Collected data entries
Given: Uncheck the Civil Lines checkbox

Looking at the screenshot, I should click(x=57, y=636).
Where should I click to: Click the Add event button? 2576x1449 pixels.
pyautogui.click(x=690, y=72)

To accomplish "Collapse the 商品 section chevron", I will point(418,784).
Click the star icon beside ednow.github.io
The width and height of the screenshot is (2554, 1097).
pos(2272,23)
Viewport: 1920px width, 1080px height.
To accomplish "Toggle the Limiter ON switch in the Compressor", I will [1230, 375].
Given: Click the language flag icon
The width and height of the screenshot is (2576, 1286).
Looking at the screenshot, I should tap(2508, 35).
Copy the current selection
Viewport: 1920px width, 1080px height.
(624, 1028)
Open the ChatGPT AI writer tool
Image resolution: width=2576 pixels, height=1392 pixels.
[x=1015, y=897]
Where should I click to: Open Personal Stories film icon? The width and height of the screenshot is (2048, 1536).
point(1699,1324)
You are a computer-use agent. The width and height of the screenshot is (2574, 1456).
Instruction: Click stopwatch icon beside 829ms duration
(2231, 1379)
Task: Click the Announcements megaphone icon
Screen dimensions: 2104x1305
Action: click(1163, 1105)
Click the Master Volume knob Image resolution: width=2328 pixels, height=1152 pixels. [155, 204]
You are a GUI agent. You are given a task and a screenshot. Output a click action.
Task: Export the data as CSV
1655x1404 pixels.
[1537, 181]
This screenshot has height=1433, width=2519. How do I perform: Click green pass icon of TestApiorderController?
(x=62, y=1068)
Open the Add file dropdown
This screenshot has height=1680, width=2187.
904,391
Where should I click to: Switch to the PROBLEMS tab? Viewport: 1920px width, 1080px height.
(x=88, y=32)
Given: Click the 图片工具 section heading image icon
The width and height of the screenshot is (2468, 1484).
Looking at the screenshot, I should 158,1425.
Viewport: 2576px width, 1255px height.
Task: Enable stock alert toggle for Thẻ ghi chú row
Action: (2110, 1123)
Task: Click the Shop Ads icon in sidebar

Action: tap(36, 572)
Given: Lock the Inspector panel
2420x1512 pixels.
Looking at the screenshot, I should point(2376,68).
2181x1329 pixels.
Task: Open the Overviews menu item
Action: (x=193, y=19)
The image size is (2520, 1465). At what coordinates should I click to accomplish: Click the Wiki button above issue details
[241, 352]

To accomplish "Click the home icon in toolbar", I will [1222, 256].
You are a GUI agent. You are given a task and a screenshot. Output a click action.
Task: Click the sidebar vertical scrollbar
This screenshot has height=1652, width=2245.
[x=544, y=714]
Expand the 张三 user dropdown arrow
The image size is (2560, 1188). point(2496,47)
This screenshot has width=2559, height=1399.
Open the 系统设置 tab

Exercise details: Above are some records; copy exactly the lines from the one with "Given: Click the language flag icon" through the one with "You are a computer-use", both included, and no others.

Result for this task:
Given: Click the language flag icon
The width and height of the screenshot is (2576, 1286).
Looking at the screenshot, I should tap(2508, 35).
Copy the current selection
Viewport: 1920px width, 1080px height.
(624, 1028)
Open the ChatGPT AI writer tool
Image resolution: width=2576 pixels, height=1392 pixels.
[x=1015, y=897]
Where should I click to: Open Personal Stories film icon? The width and height of the screenshot is (2048, 1536).
point(1699,1324)
You are a computer-use agent. The width and height of the screenshot is (2574, 1456).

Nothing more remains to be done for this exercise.